**Work instruction**
Please repeat, exactly and without pictures, the lines of the entries below that run from the one containing "The height and" through the one containing "Given: Click the".

Dataset entries
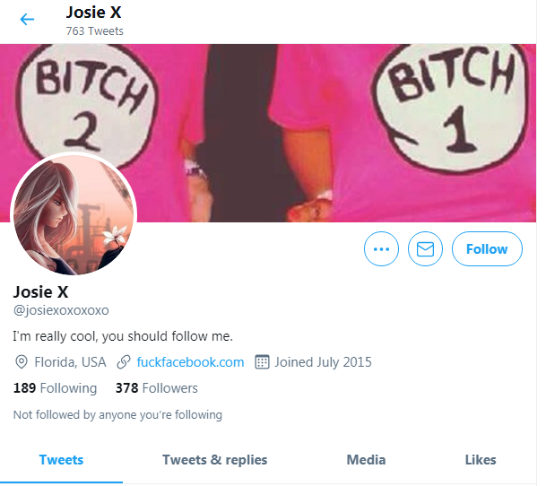Switch to the Tweets tab
This screenshot has height=486, width=546.
tap(61, 460)
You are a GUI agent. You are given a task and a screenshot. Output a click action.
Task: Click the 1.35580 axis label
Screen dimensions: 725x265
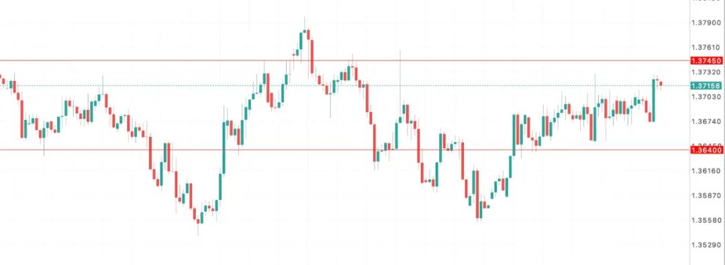click(x=706, y=220)
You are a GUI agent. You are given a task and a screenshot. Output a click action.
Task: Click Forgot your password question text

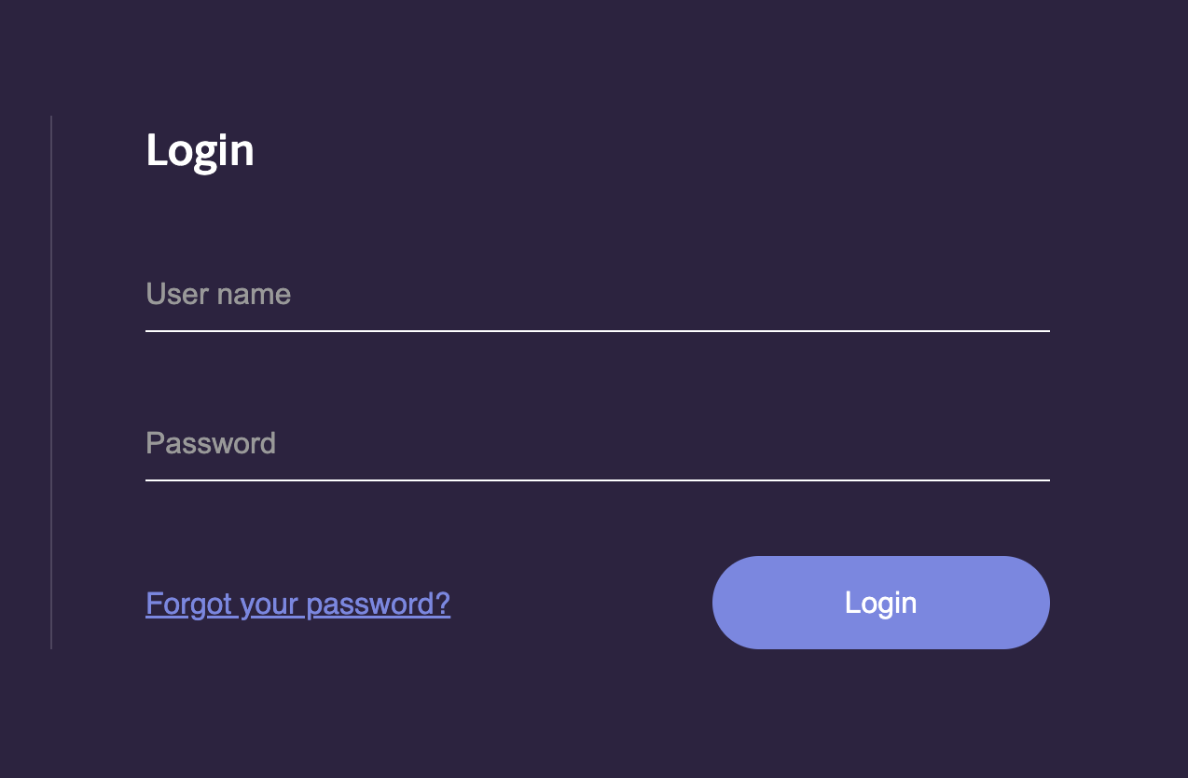(x=297, y=604)
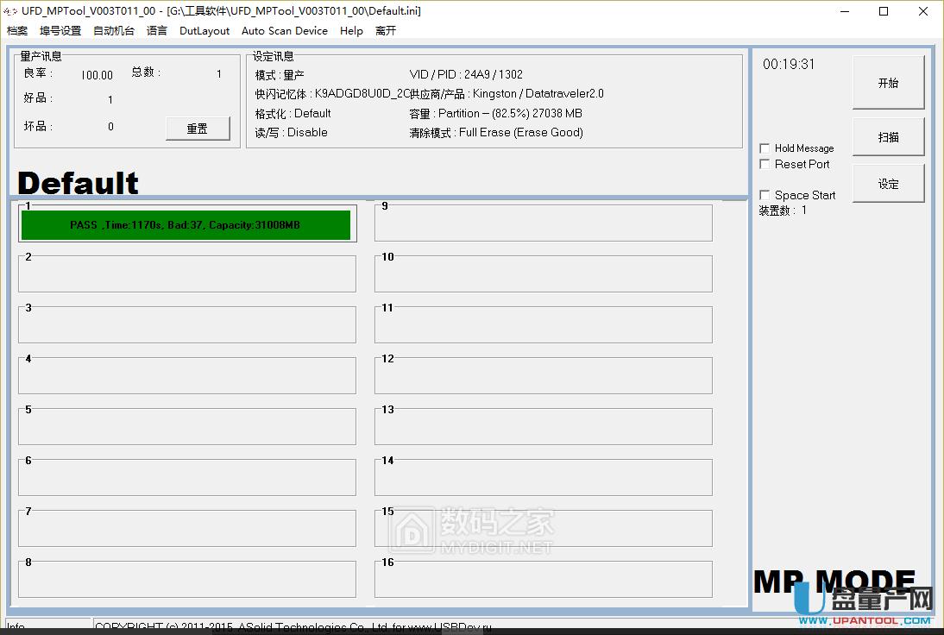Check the Reset Port option
Image resolution: width=944 pixels, height=635 pixels.
point(765,164)
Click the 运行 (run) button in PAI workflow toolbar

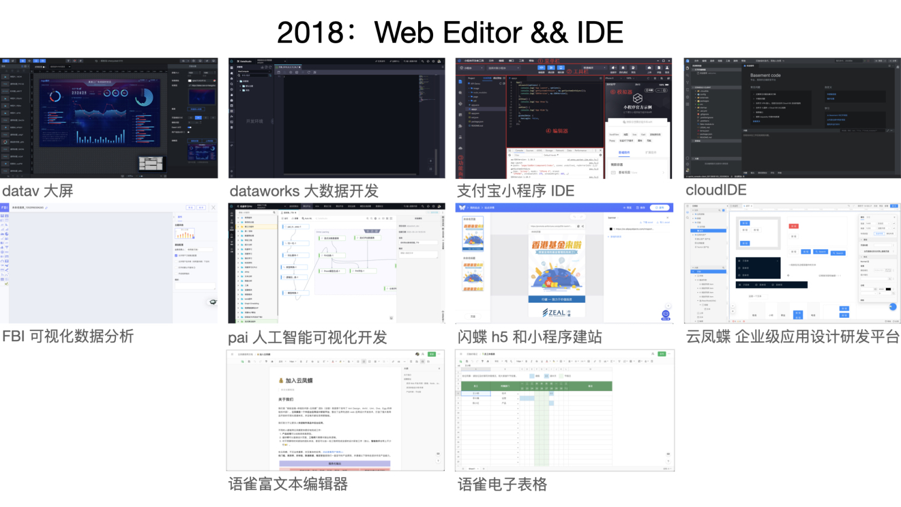(x=284, y=218)
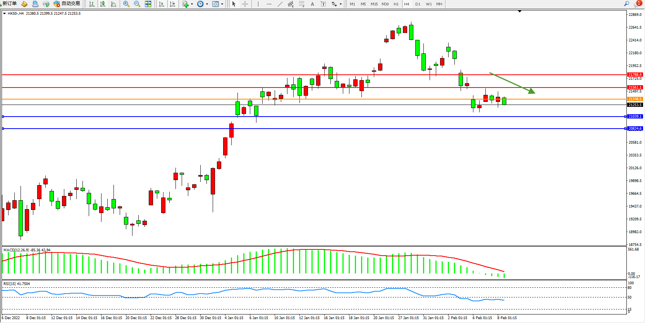645x323 pixels.
Task: Switch to the D1 timeframe
Action: click(418, 4)
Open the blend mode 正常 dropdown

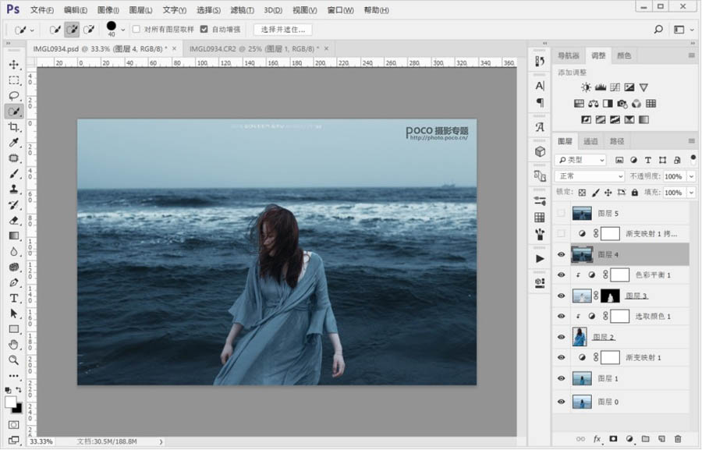(x=590, y=176)
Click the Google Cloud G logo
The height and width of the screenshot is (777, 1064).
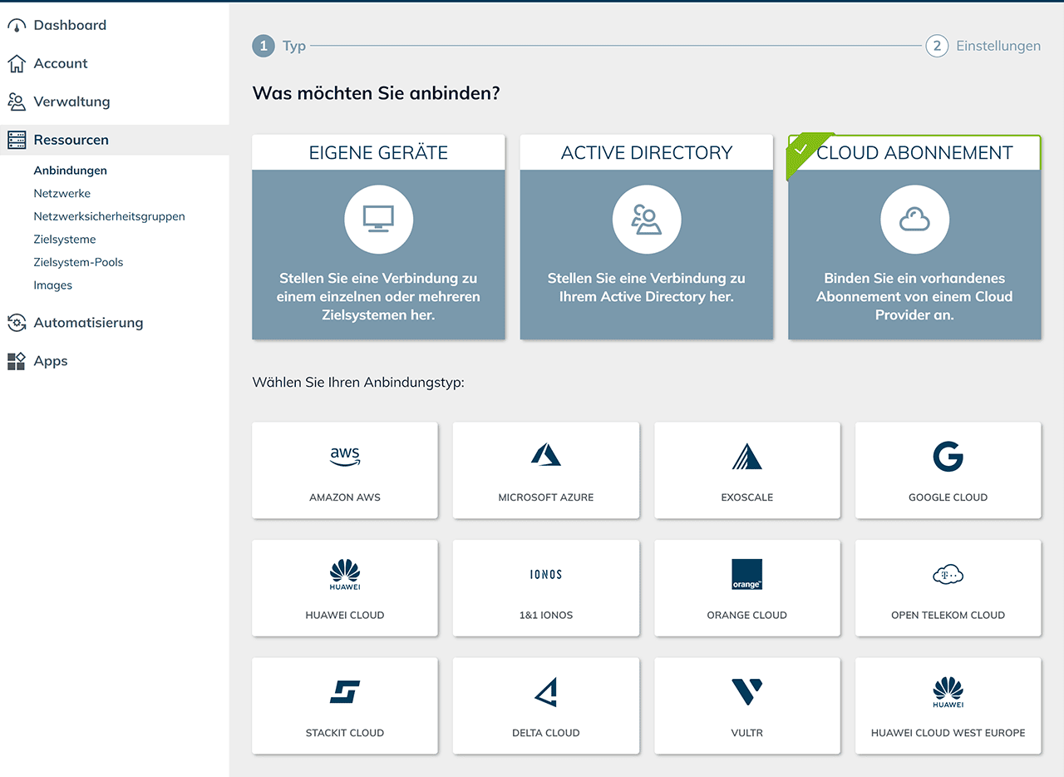(x=948, y=456)
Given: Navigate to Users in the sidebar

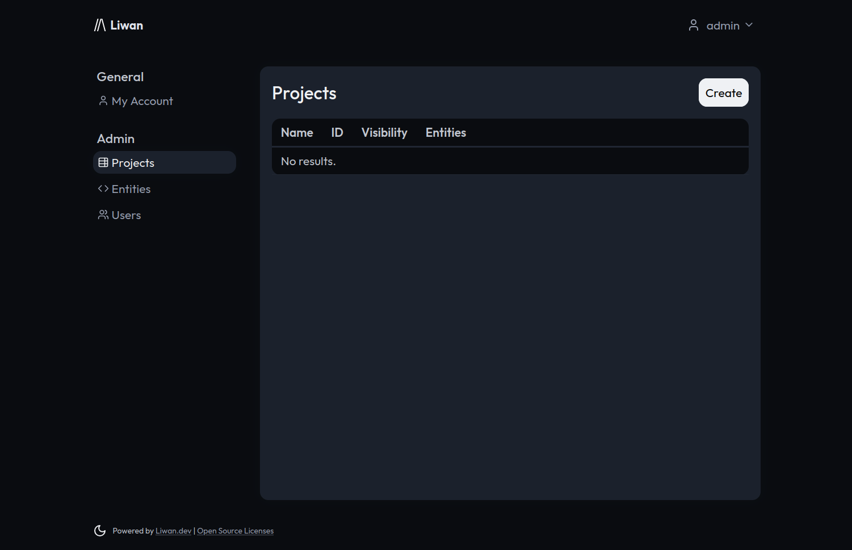Looking at the screenshot, I should tap(126, 215).
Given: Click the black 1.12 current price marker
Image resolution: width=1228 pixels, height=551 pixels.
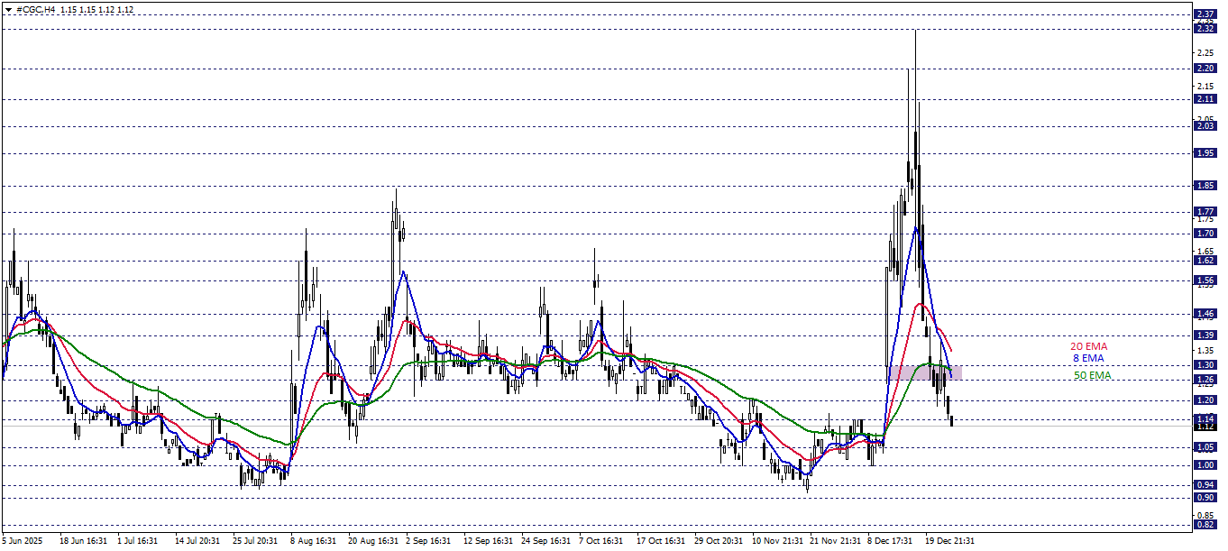Looking at the screenshot, I should point(1204,427).
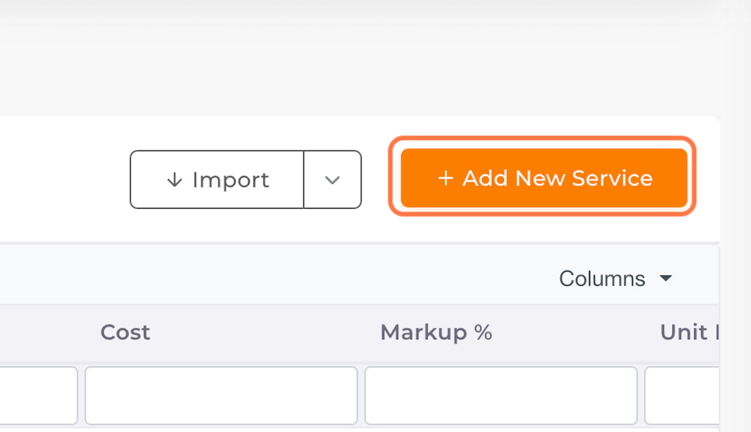Viewport: 751px width, 432px height.
Task: Click the leftmost partially visible filter box
Action: pos(38,395)
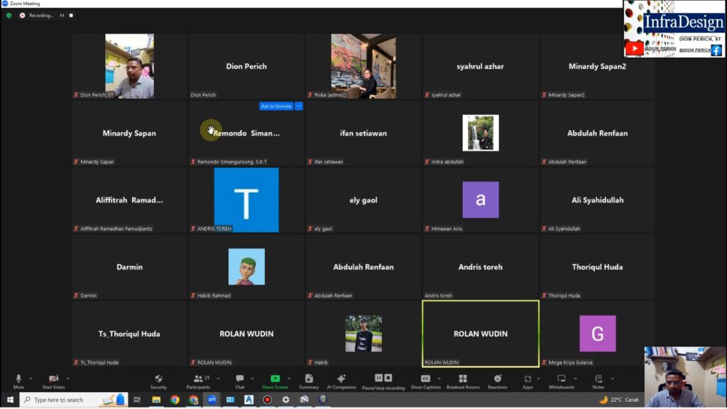727x409 pixels.
Task: Toggle Start Video camera button
Action: pyautogui.click(x=53, y=379)
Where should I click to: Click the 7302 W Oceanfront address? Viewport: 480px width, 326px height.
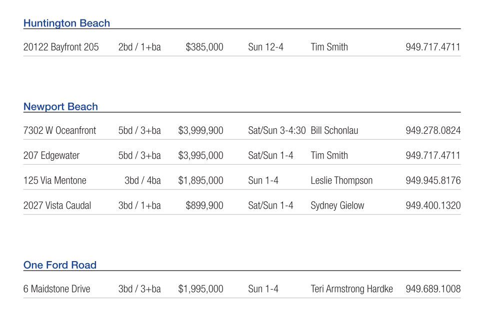click(60, 130)
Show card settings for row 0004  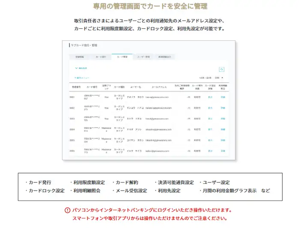[210, 129]
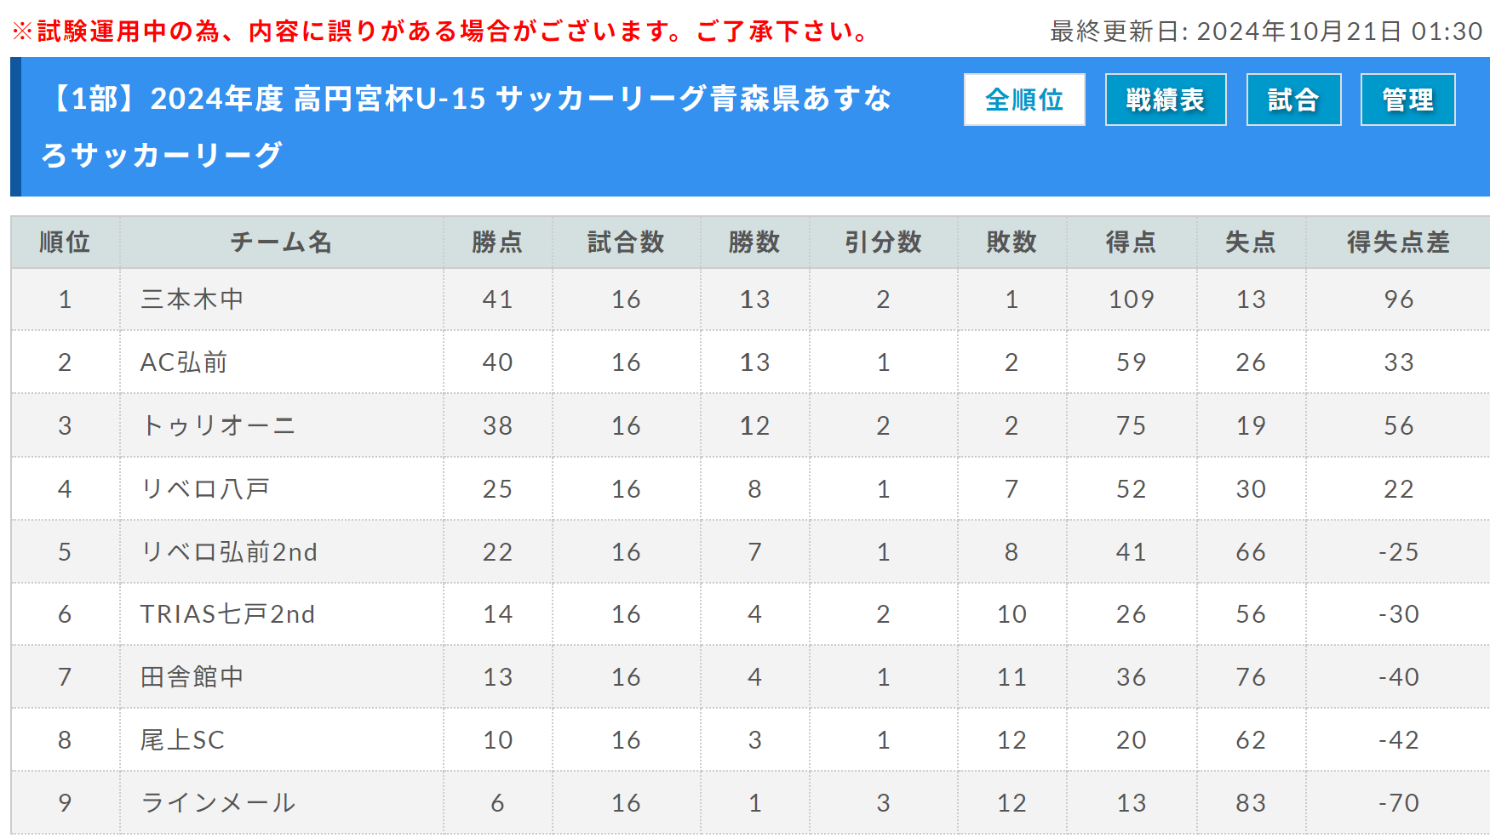Select the リベロ八戸 team cell

[x=282, y=488]
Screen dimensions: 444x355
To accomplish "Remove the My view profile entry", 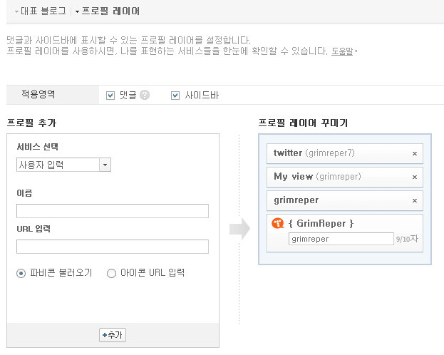I will pos(415,177).
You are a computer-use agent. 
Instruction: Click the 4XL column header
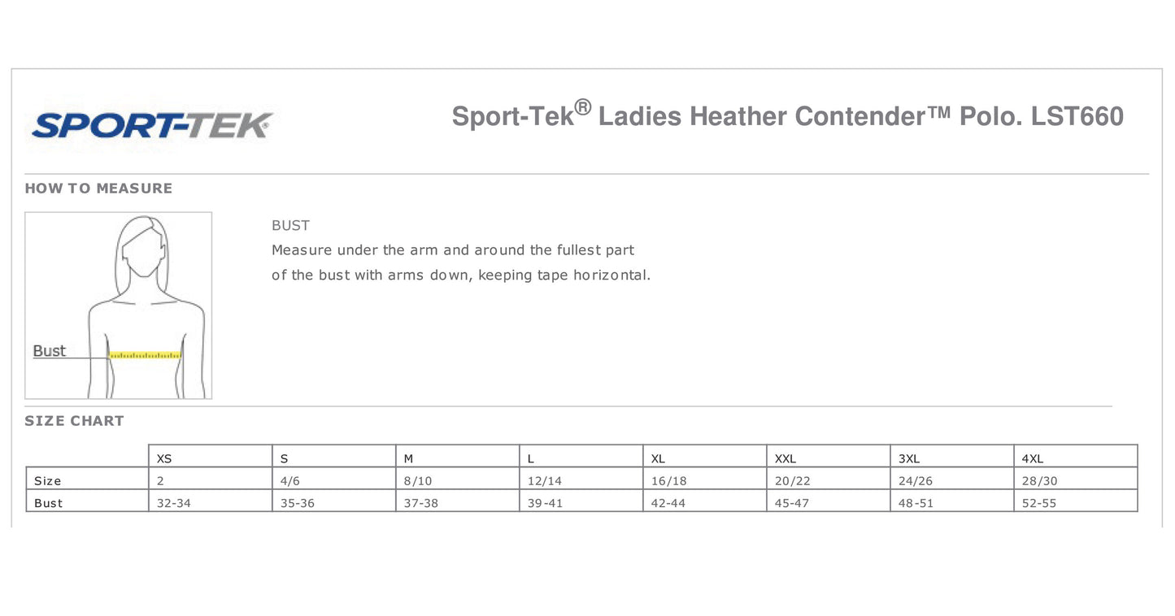1033,458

**Solution for this exercise**
The height and width of the screenshot is (777, 1064).
(x=948, y=456)
Given: Navigate to Users in the sidebar

Looking at the screenshot, I should tap(126, 215).
Given: Click the black 1.12 current price marker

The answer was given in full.